(DATA TO USE)

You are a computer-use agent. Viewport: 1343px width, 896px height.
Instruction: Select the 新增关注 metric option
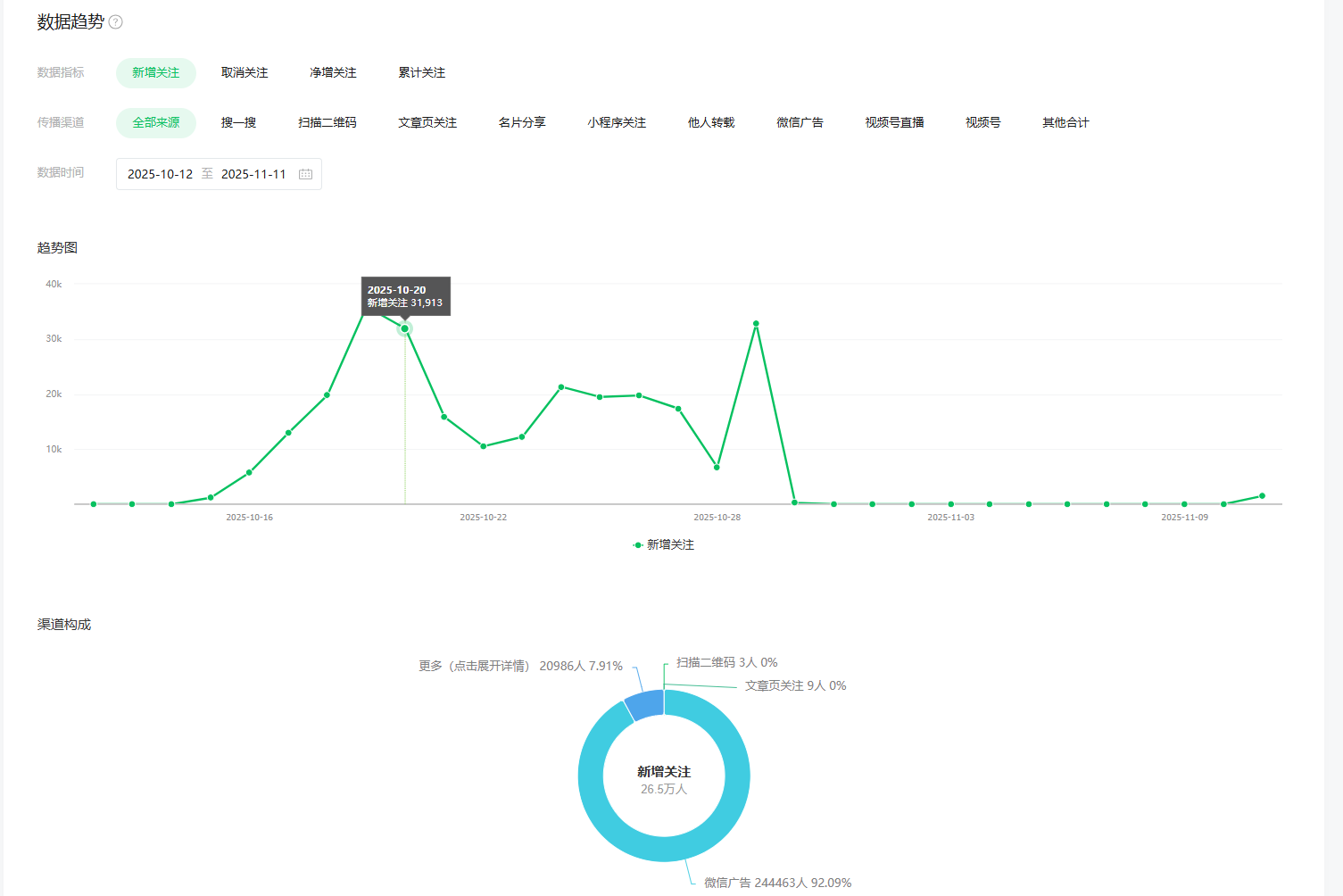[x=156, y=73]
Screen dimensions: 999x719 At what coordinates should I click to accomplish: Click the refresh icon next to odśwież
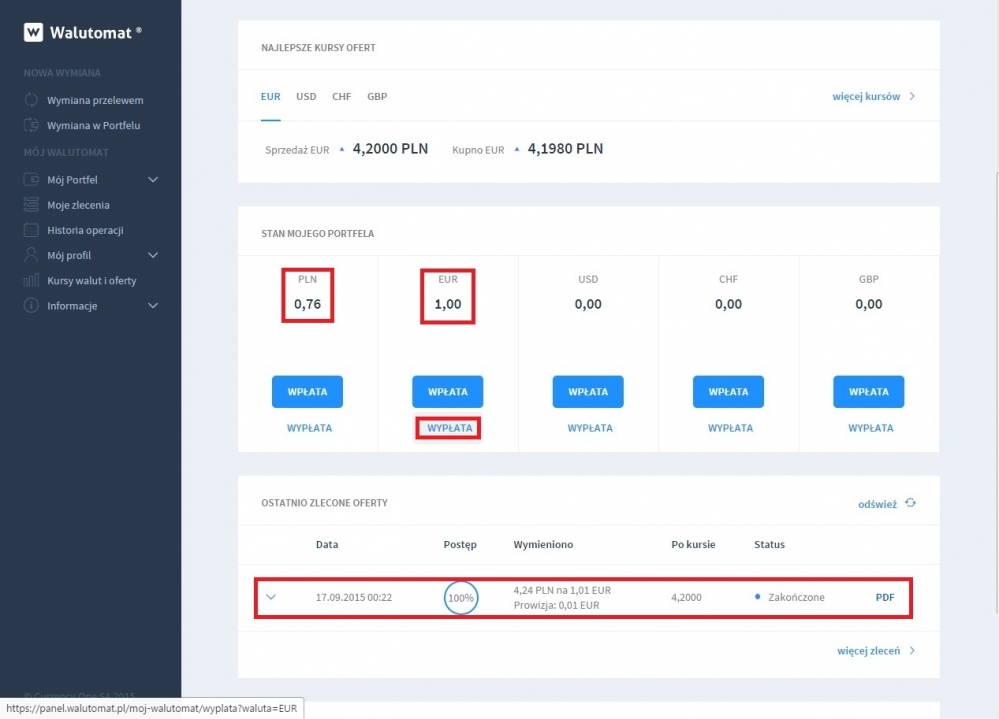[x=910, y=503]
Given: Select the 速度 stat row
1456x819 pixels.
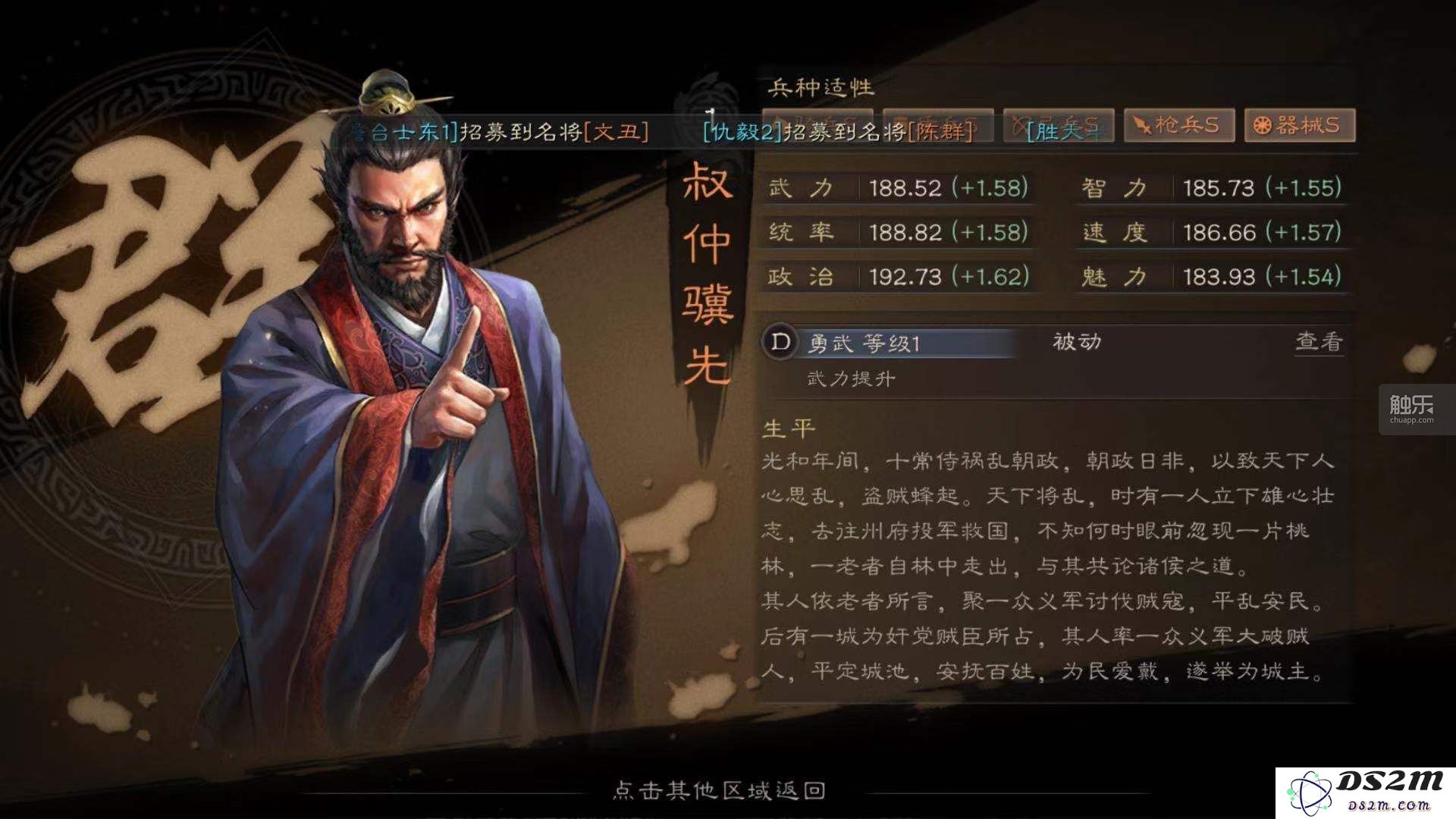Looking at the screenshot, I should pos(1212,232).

(End DATA TO USE)

## WORK ITEM
Your task is to set down every entry exactly, leaving out any picture it contains.

## RESPONSE FOR THIS EXERCISE
You are a computer-use agent. Viewport: 1343px width, 896px height.
Instruction: Select the 新增关注 metric option
[x=156, y=73]
Screen dimensions: 999x719 At what coordinates should I click to accomplish: Click the refresh icon next to odśwież
[x=910, y=503]
Given: Select the 速度 stat row
1456x819 pixels.
Looking at the screenshot, I should pos(1212,232).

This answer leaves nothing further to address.